The session started off with the presenters detailing the history of white supremacy to the group. Then, to get the group interacting, the presenters read a definition of white supremacy, and they asked the group to choose the words that struck them the most in the definition. Words like “dominate,” “belief,” and “superior” came up, allowing group members to discuss their thoughts and personal experiences.

Afterwards the group played a game where each member received two cards: the one that they couldn’t see on their forehead represented how people perceived them, and one that they saw and kept in their pocket represented how they felt about themselves. After interacting with each other, and lining up in the order of how they felt they were treated, members of the group unpacked feelings about perception, and discussed how a person feels on the inside isn’t necessarily reflected on the outside.
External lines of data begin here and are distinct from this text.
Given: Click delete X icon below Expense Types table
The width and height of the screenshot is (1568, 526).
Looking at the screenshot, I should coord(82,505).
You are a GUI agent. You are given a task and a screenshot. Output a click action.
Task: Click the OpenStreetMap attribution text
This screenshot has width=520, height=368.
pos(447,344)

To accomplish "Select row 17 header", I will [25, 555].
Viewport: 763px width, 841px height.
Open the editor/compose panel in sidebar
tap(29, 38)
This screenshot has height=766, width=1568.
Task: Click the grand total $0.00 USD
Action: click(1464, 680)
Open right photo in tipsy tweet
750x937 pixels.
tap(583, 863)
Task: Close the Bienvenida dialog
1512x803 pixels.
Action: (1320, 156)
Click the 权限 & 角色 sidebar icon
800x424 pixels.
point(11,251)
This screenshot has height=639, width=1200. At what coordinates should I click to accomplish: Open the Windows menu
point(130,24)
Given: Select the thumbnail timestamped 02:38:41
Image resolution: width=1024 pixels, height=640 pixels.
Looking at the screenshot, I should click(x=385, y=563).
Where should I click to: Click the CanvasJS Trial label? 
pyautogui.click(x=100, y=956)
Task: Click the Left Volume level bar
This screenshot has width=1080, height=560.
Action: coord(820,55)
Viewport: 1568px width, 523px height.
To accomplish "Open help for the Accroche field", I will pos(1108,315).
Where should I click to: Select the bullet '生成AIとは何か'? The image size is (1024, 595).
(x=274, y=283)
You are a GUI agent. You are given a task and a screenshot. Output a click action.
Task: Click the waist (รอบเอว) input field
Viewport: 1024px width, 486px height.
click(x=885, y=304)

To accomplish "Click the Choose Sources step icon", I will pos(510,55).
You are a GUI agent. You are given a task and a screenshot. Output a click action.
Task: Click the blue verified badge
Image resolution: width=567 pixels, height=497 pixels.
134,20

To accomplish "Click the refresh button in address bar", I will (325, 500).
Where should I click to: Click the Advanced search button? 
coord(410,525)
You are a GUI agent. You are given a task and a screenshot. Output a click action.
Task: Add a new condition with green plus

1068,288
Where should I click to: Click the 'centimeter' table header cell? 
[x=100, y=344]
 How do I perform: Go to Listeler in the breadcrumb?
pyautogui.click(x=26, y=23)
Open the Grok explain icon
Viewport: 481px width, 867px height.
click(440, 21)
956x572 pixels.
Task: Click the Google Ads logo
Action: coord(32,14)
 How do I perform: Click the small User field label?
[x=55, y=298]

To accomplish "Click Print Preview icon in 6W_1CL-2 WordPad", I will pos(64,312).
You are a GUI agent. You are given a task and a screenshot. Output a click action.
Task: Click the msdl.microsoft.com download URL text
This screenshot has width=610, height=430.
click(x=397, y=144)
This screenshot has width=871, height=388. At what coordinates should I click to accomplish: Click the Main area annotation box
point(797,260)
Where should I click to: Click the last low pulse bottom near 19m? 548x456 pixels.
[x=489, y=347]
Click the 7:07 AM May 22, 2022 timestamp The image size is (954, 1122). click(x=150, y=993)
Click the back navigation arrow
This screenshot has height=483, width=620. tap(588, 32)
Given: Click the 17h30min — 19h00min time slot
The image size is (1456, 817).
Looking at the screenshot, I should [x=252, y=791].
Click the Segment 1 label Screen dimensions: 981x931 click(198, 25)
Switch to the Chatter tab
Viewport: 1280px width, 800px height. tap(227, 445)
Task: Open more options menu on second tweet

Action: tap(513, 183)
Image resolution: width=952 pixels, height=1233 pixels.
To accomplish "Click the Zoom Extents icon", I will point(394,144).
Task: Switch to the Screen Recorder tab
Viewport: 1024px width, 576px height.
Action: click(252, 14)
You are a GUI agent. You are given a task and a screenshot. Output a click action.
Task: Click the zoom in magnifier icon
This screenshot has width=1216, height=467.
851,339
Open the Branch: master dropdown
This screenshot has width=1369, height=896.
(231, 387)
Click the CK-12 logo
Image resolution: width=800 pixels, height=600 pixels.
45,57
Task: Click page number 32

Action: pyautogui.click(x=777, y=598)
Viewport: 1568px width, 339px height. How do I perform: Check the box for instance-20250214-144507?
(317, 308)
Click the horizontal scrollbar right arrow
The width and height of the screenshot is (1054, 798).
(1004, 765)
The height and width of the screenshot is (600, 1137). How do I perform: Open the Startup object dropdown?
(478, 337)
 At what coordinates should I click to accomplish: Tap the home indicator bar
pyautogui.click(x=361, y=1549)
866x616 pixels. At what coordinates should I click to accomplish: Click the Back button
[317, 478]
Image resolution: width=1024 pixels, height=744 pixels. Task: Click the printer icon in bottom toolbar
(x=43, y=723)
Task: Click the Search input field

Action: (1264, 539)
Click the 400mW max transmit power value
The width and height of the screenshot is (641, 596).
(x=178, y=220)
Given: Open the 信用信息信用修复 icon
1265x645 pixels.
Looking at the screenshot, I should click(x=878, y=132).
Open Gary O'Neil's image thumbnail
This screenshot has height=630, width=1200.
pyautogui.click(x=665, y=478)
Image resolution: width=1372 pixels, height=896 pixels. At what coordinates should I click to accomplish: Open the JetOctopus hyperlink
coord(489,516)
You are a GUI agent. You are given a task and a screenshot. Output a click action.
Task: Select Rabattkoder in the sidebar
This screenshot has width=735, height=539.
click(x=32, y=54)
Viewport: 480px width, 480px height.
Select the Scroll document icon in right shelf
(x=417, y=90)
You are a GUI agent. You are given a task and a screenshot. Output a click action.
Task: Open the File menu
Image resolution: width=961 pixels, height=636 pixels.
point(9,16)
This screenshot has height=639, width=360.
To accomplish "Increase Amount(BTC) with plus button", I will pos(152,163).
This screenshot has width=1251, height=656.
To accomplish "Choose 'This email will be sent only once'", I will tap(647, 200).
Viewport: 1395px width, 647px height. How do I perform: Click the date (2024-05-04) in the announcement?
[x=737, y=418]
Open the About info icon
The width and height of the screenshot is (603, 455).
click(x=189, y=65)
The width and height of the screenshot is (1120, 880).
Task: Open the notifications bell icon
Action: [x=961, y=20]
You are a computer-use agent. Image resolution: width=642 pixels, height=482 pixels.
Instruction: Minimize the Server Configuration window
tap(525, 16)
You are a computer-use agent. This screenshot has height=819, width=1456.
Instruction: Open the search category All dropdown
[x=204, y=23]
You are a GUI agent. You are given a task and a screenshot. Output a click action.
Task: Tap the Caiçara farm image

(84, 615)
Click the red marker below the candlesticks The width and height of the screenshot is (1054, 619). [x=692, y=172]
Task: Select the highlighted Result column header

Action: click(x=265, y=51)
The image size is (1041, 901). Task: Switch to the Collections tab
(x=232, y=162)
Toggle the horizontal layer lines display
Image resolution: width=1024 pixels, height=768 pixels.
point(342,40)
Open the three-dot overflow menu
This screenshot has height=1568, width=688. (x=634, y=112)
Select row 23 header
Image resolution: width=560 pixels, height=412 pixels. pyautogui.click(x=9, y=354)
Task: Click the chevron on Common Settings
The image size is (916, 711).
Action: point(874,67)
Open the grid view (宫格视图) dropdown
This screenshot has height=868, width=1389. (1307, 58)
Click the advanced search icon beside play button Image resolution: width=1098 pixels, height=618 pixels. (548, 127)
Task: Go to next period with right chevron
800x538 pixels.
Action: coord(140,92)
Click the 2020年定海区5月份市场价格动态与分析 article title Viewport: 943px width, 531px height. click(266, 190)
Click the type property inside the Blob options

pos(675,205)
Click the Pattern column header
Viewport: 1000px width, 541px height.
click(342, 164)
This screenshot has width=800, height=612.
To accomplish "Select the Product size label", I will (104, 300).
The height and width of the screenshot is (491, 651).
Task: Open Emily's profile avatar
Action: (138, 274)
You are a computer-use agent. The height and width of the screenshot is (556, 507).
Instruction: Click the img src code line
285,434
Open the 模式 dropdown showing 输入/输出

“Remember: white supremacy is not a shark; it’s the water.”

The most moving part of the session came when the presenters let the members of the group speak freely. Students expressed how they felt about the terrorist attack in El Paso, Texas. They voiced outrage and sadness, and they communicated an overwhelming feeling to take action. Faculty and staff members expressed a deep concern for their students, and the country, and they explained how those feelings were connected to a profound desire to see more diversity within John Jay’s faculty and staff. A member of the group, who was not a person of color, expressed how important it was for an ally to listen more than they spoke. And, the evening ended with one group member reciting a lyric about white supremacy. “Remember: white supremacy is not a shark; it’s the water.”